# [How to complete this task]
With pictures left out, set down every record word for word.

# [Records excerpted from a collection]

▬▬▬▬▬▬

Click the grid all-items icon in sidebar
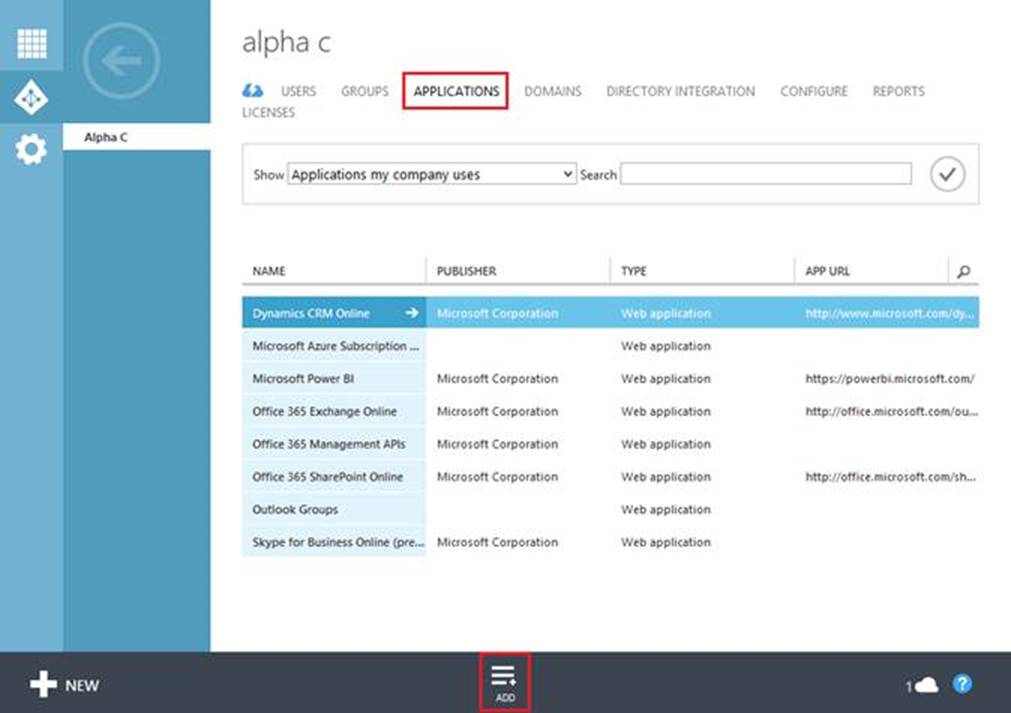Image resolution: width=1011 pixels, height=713 pixels. click(x=31, y=44)
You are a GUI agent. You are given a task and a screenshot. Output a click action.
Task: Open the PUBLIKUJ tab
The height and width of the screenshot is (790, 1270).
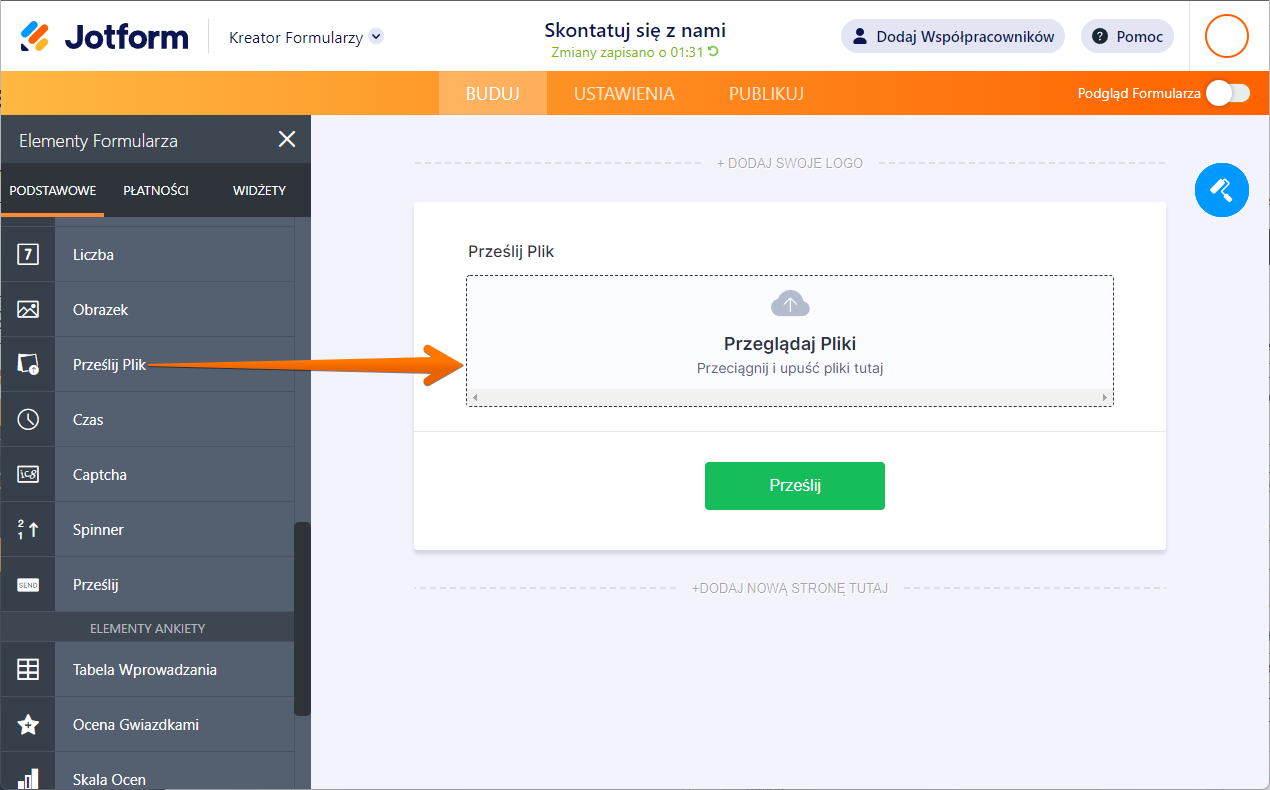click(x=766, y=94)
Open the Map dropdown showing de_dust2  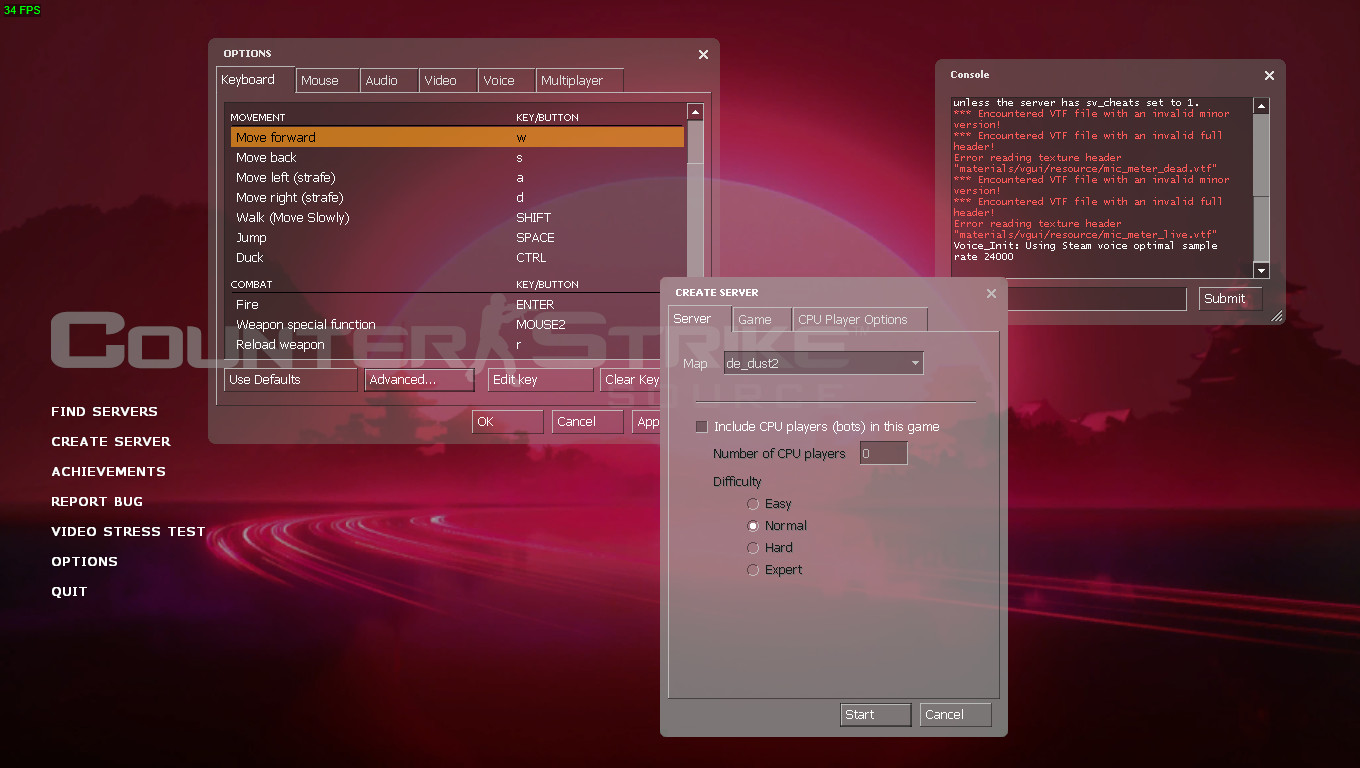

▬▬▬▬▬▬

# [Written reply]
Click the grid all-items icon in sidebar
Image resolution: width=1011 pixels, height=713 pixels. click(x=31, y=44)
You are a GUI agent. You are given a task and a screenshot. Output a click action.
Task: Open the PUBLIKUJ tab
The height and width of the screenshot is (790, 1270).
click(x=766, y=94)
Open the Map dropdown showing de_dust2  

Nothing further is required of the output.